It’s one week into the new year, and the positivity I’m feeling is amazing. I’m proud to have left the negativity in 2021. Each day I arise with a purpose. That purpose is to live each day better than the next. I have come to realize that when I simply plan to accomplish one thing on my list of one million, I make things much more attainable and less stressful for myself. Many people overtax their minds by placing too many expectations on themselves based on what others need and by trying to compete with them. Instead of planning, they oftentimes procrastinate due to being overwhelmed. When realization sets in, the deadline has been missed and it appears that nothing has been accomplished.
From my perspective, this is how the mind plays tricks. If our mind is overworked it can cause us to become paranoid, anxious, and stressed. If we clear our minds from the clutter, focus on what’s in front of us; the things for US that matter, we will see success rather than failure. I noticed a long time ago that when I prioritized my “to do ” list, the stress level decreased and so did my anxiety and panic attacks.

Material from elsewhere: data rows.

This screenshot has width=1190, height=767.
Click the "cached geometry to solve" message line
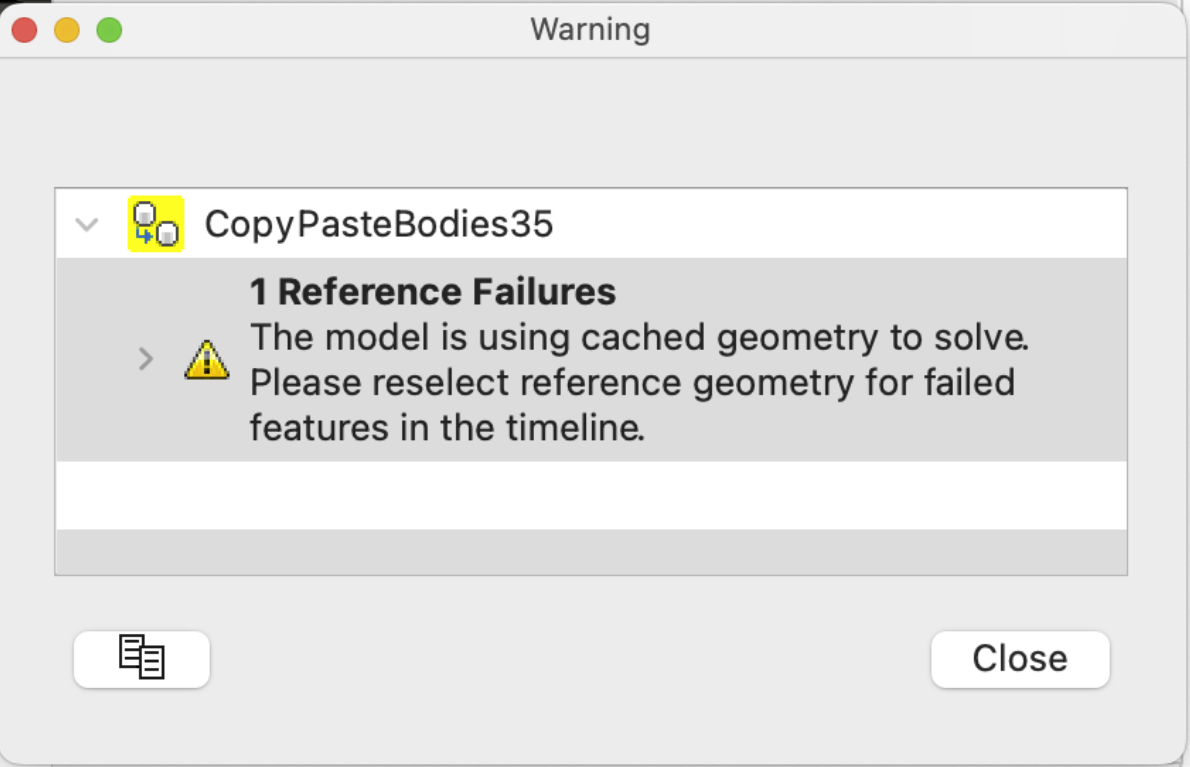click(638, 337)
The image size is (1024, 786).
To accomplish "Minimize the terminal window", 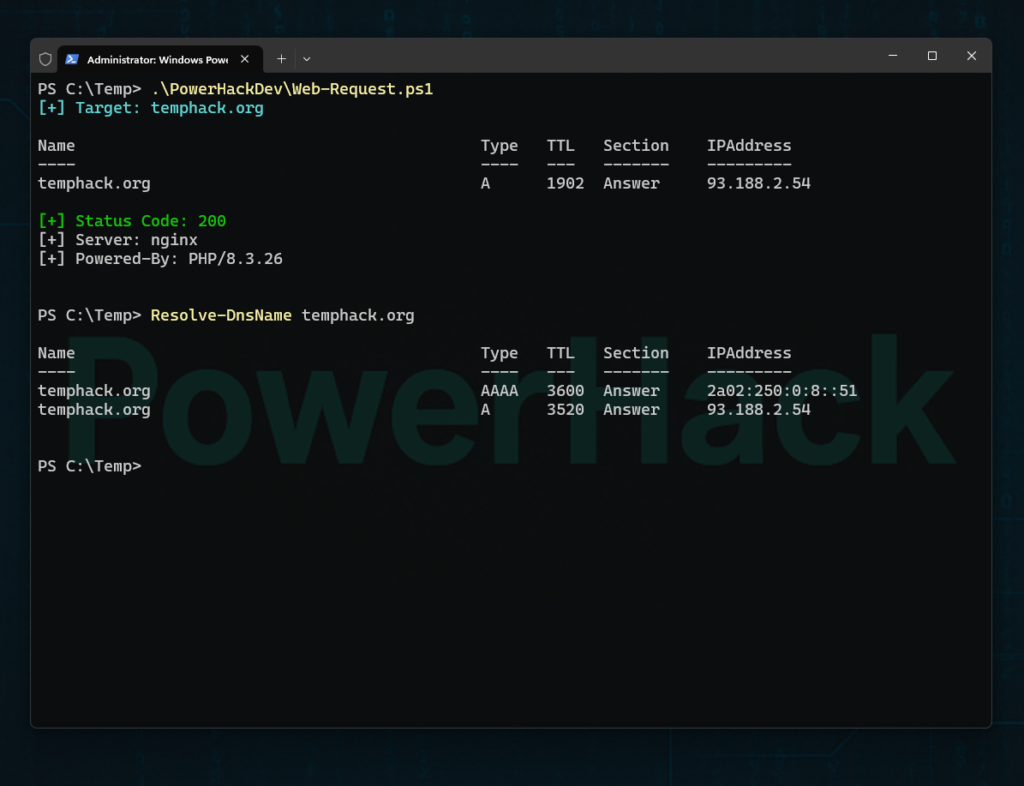I will pyautogui.click(x=893, y=56).
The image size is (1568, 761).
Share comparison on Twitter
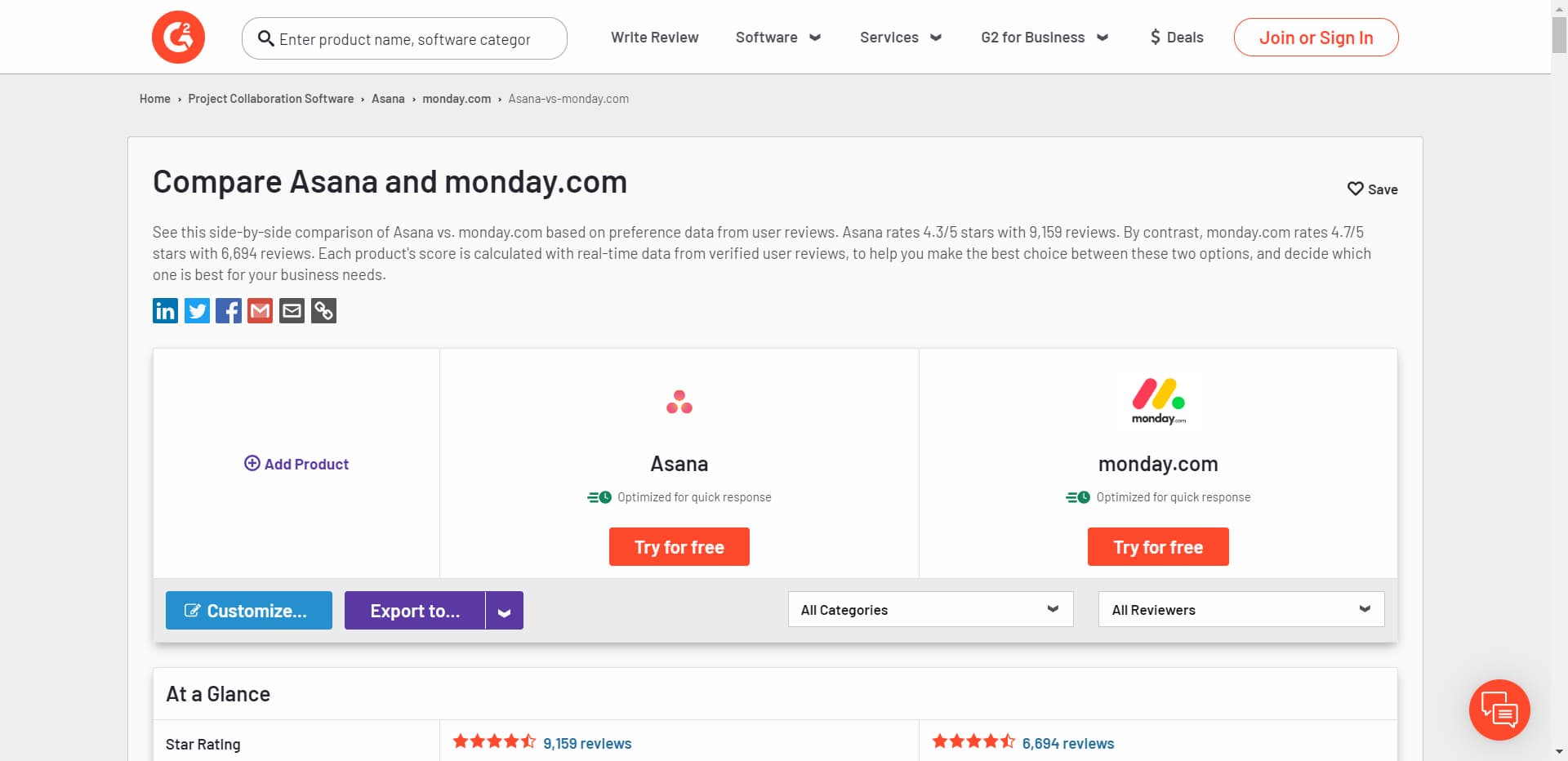197,311

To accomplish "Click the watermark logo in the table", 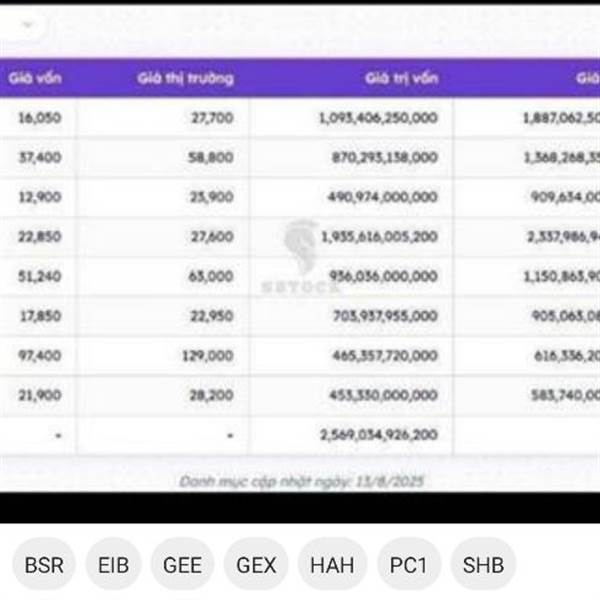I will tap(302, 256).
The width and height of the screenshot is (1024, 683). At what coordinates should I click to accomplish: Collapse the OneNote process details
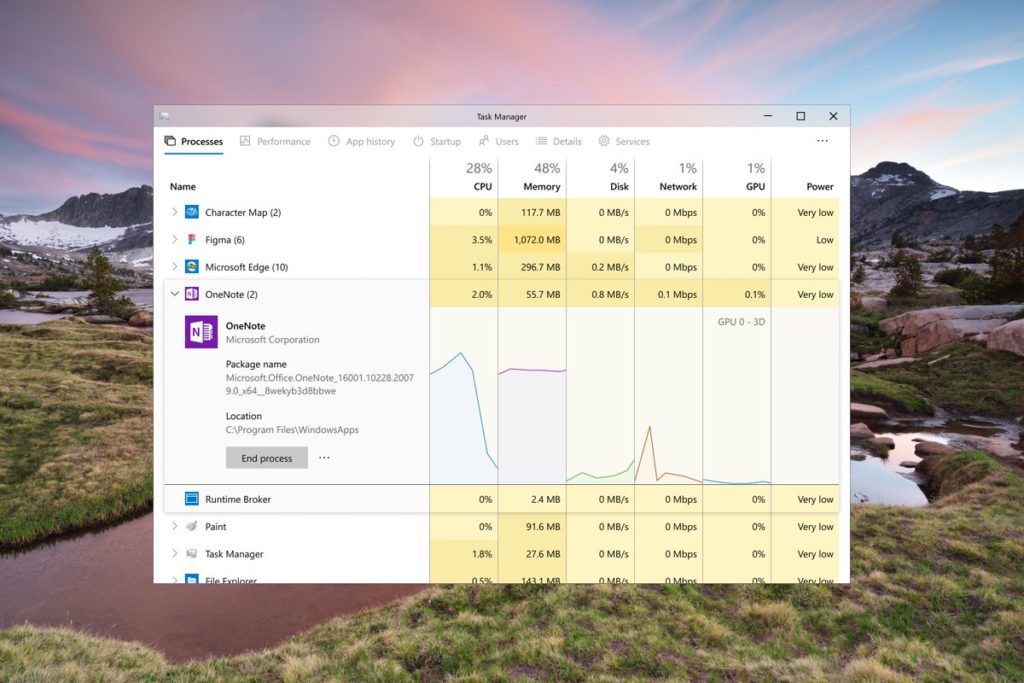click(174, 294)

More often than not, the stress we place on ourselves is based on the need to please others versus the need to take care of oneself. Oftentimes we take on an additional task or add a date or event to our schedule for our mate or child knowing that we are already mentally overloaded; afraid to say no. We have to realize that people-pleasing can be seen as a need for people to like and accept us. When we are truly in love with ourselves, we rarely care what others think of us. Focusing on becoming our true selves is key. This reduces stress and gives us more time and patience to be our full selves and we still have the opportunity to be available to others.
Being serious about caring for our mental health is extremely important. This makes all of the difference in how we interact with our family, friends, co-workers, and others we come in contact with daily. It’s not enough to say, “I am in therapy”., or simply go to a counseling. We must actually do the work; look within ourselves and change what needs to be changed…BREAK THE CYCLE.
Nearly two years into COVID19 and we are looking bleak. We are doing all we can to hold on to the hope that we will get back to our normal way of life. The reality is more than likely, we are already in our NEW NORMAL. This frightens me. To be shut down again isn’t something I think we as a community can handle without the mental health piece being in order. Between the steadily increasing crime rate, the COVID numbers spiking, and the thought of being isolated again from our family and friends, WE ARE LOSING IT mentally. I watch my son, a Senior in high school, quickly slipping back into his “BUBBLE”. He is under pressure to excel in school in order to make final plans for college, while not being able to attend class. For him, he admittedly needs the classroom to stay busy and engaged. In addition, social gatherings, baseball, senior activities, etc. are being threatened and that is affecting him mentally. All of the solitude is not good for anyone, especially our teens. Many believe keeping our children virtual is a good idea for the physical health, however, mental health is extremely important also. We all need human contact to thrive. Our children are in dire need of emotional and mental support. We have to be careful of allowing the television and video game to take the place of human contact. This is where that VILLIAGE steps in. Sometimes, all it takes is to let a person know that you are there if they need you. Break the cycle. Save our children.